Converting Between Standard Form and Vertex Form
Hello! Welcome to this video on converting between standard form and vertex form of a quadratic equation. Before we start converting, let’s review what these forms look like.
Standard form of a quadratic equation is:
\(y=ax^{2}+bx+c\)
Where \(a\), \(b\), and \(c\) are real numbers, and \(a\neq 0\).
Vertex form of a quadratic equation is:
\(y=a(x-h)^{2}+k\)
Where \(a\), \(h\), and \(k\) are real numbers, \(a\neq 0\), and \((h,k)\) is the vertex of the parabola.
Now that we’ve reviewed these forms, let’s start by converting a standard form equation to vertex form.
Convert the standard form equation \(y=x^{2}+14x-9\) to vertex form.
In order to do this, we need to complete the square.
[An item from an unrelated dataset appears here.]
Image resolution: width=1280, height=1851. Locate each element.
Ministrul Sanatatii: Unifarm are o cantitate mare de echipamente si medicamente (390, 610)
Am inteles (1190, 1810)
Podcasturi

To complete the square, \(a\) must equal 1. In this equation, \(a\) is already 1, so we can move on to the next step.
Find the \(b\)-value, divide it by 2, and square it.
\((\frac{b}{2})^{2}=(\frac{14}{2})^{2}=(7)^{2}=49\)
Now, add and subtract this value after the \(x\)-term.
\(y=x^{2}+14x+49-49-9\)
I’m going to add parentheses around these first three terms because this will be our perfect square trinomial.
\(y=(x^{2}+14x+49)-49-9\)
This trinomial factors to the perfect square \((x+7)^{2}\).
\(y=(x+7)^{2}-49-9\)
Remember, the point of completing the square is to get it to factor into something that looks like this. So now, all we have to do is combine our like terms right here.
\(y=(x+7)^{2}-58\)
Now, notice that we went through this completing the square process fairly quickly. If you want some more help on this, see one of our other videos where we go more in depth over how to do this process.
Let’s try another problem where we convert a standard form equation to vertex form.
\(y=-2x^{2}-4x+8\)
Remember, in order to complete the square, the value of a must be 1. Factor a –2 out of the right side of the equation.
\(y=-2(x^{2}+2x-4)\)
Remember, we factor a –2 out of each of the terms. Now, identify the \(b\)-value, halve it, and square it. So, we want the \(b\)-value of this trinomial where a is 1 \((x^{2}+2x-4)\), so our \(b\)-value is 2.
\((\frac{b}{2})^{2}=(\frac{2}{2})^{2}=(1)^{2}=1\)
Add and subtract this value after the \(x\)-term.
\(y=-2(x^{2}+2x+1-1-4)\)
Put parentheses around the first three terms to identify the perfect square trinomial.
\(y=-2((x^{2}+2x+1)-1-4)\)
Factor the perfect square trinomial.
\(y=-2((x+1)^{2}-1-4)\)
Combine like terms inside the parentheses.
\(y=-2((x+1)^{2}-5)\)
Now, the final step in simplifying this just a little bit more, is distributing the –2 inside this larger set of parentheses, so to the \((x+1)^{2}\) and to the –5.
\(y=-2(x+1)^{2}+10\)
Now let’s move on to converting a vertex form equation to standard form. This conversion process is much simpler.
Convert the equation \(y=3(x-4)^{2}+7\) to standard form.
The first thing to do is expand the squared term.
\(y=3(x-4)(x-4)+7\)
And then we can FOIL to simplify this part.
\(y=3(x^{2}-4x-4x+16)+7\)
Now, we can combine like terms.
\(y=3(x^{2}-8x+16)+7\)
Now, distribute 3 to the trinomial.
\(y=3x^{2}-24x+48+7\)
Finally, combine like terms.
\(y=3x^{2}-24x+55\)
And there’s our equation in standard form.
Let’s try one more example before we go.
Convert the equation \(y=-11(x+8)2-9\) to standard form.
Start by expanding the squared binomial.
\(y=-11(x+8)(x+8)-9\)
And again, we can FOIL these two terms.
\(y=-11(x^{2}+8x+8x+64)-9\)
We can simplify by combining like terms.
\(y=-11(x^{2}+16x+64)-9\)
Then, distribute –11 to the trinomial.
\(y=-11x^{2}-176x-704-9\)
Finally, combine like terms.
\(y=-11x^{2}-176x-713\)
And there you have it!
I hope this video on converting between standard form and vertex form of a quadratic equation was helpful. Thanks for watching, and happy studying!